Defense attorney Thomas Plunkett described his client Kueng as a young “idealist from north Minneapolis" and told jurors Kueng was not criminally liable because he received inadequate training, lacked experience, perceived a subordinate role to Chauvin and had confidence in the senior officers at the scene.
Plunkett told jurors that paramedics chose to go a couple blocks away to treat Floyd because “the crowd was hostile.”
Defense attorney Earl Gray, who is representing Lane, partly blamed "mob rule and politics" for the government prosecution of the former officers.
"Every reasonable person should just be disgusted,” Gray told jurors. "It’s sort of scary. You can do an innocent act. You can end up in a courtroom like this."
Gray said Lane and Kueng didn't bash Floyd over the head when they were initially detaining him, but were “wrestling” with him, and that Lane followed his training in calling for an ambulance, and then later assisted a paramedic with CPR.
“They’re trying to be cooperative police officers, to cooperate with the arrestee,” Gray told jurors. They’re trying to de-escalate the situation."
In the prosecution rebuttal, Assistant U.S. Attorney LeeAnn Bell said force used by police officers has to be proportionate and reasonable, and that officers who can't find a pulse on wrist can either get up and check neck pulse or start CPR.
"It's not reasonable not to do anything," Bell said.
All three defendants testified in their own defense during the trial.
Conviction not a ‘slam dunk’
The federal charges against the three officers on trial are more nuanced than the state murder case against Chauvin, said Georgetown University law professor Angi Porter.

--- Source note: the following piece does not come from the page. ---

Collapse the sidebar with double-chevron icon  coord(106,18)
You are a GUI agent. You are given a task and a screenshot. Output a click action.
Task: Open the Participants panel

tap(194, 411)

“They're all about deliberate indifference or deprivation of rights,” Porter said. “I don't think that's a salient [point] for jurors. It really comes down to how they feel in their gut.”
University of St. Thomas law professor Mark Osler said it was a complex case for the government to prosecute.
"I don't think anybody would say the prosecution has a slam dunk conviction at this point,” Osler said. “Because of the nature of the charges, because none of these three were the direct actor with the knee on the neck that killed George Floyd directly, this is a tough case for the prosecution.”
Chauvin, who pleaded guilty in the federal case, is serving a 22 ½ year state sentence for Floyd's murder.
The three defendants in the federal trial also face their own charges for aiding and abetting murder and manslaughter in state court. That trial is scheduled for June.
Floyd's girlfriend Courteney Ross told the media pool reporter Wednesday that she thought the prosecution presented an excellent case in the officers’ federal trial.
“It's been a long month. My heart is with Floyd," Ross said. "If I was a juror they’d come back guilty. They never rendered aid to Floyd. It was clear to see.”